Jhana lantas merasa risih dengan tatapan Kevlar.

"Kau akan berangkat ke kantor?" tanya Ny. Zemira pada Kevlar.

"Ya, ibu. Kenapa ibu bertanya seperti itu? Bukankah itu sudah menjadi rutinitas saya sehari-hari? Kenapa ibu terlihat bingung?"

"Aku tidak apa-apa."

"Ceritakan saja pada saya."

"Kau bekerja saja."

"Bercerita mengenai kebingungan ibu sebentar saja tidak apa-apa, kan? Siapa tahu saya bisa mengatasi kebingungan ibu itu. Tapi, sebaiknya kita berbicara empat mata saja."

"Akan kuceritakan pada Bunga atau Raya saja nanti, kurasa itu lebih baik dari pada aku mengganggu jam kerjamu."

"Jika kebingungan ibu menyinggung masalah wanita, maka memang sebaiknya ibu bercerita pada sesama wanita, tapi jika kebingungan ibu menyinggung hal yang lain, seorang pria yang dekat dengan ibu lebih tepat untuk dijadikan tempat bercerita.

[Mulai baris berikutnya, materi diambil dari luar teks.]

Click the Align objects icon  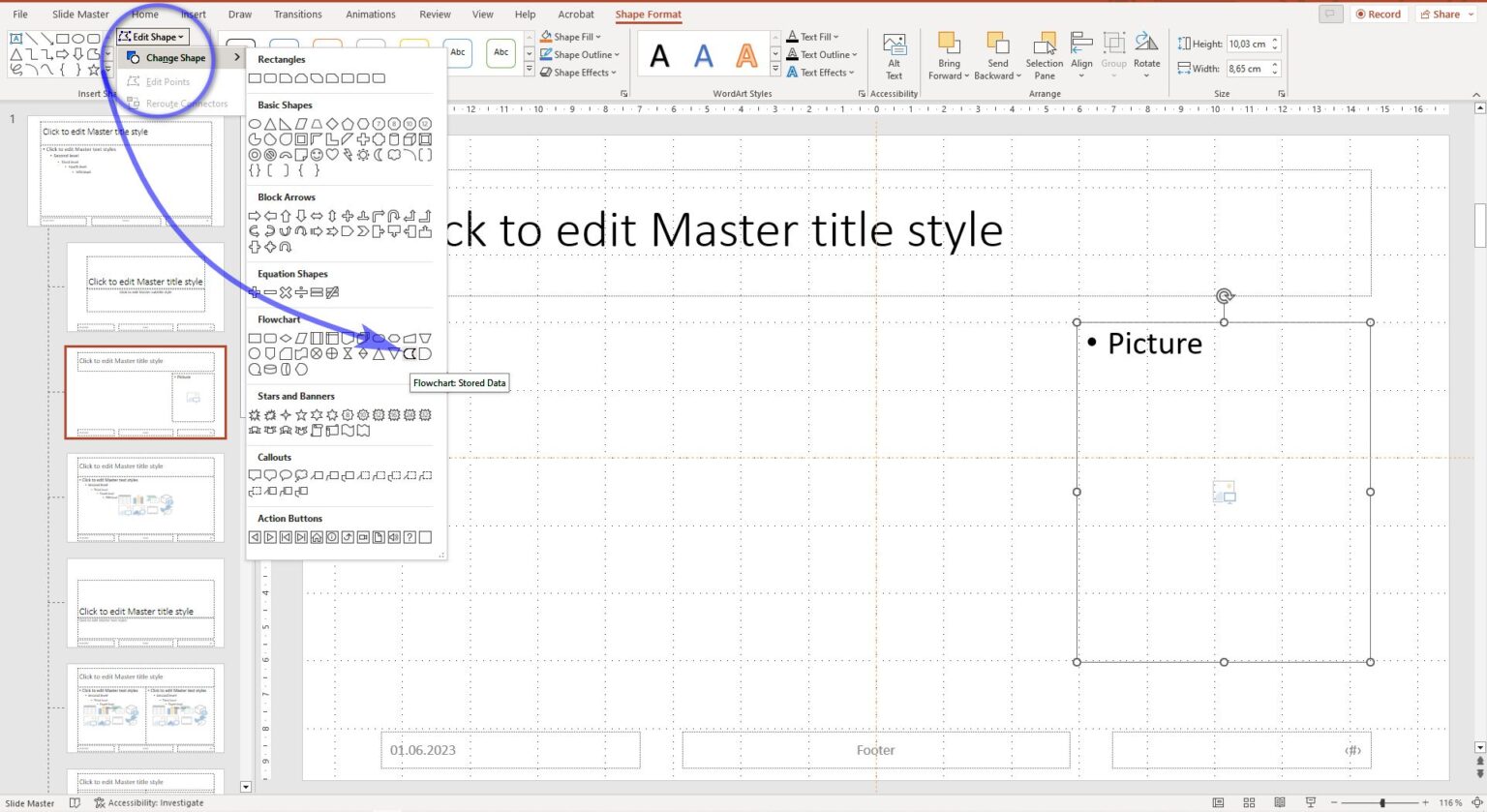tap(1081, 55)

Arvin sudah pergi entah kemana, sedangkan Isa pergi mengantar anak-anak dan menjemput Dina, otomatis yang tersisa adalah saya. Tidak apa, ibu, meskipun saya menantu disini, tapi setidaknya saya telah mengenal ibu lama dari pada orang baru disini, jadi, ceritakanlah kepada saya."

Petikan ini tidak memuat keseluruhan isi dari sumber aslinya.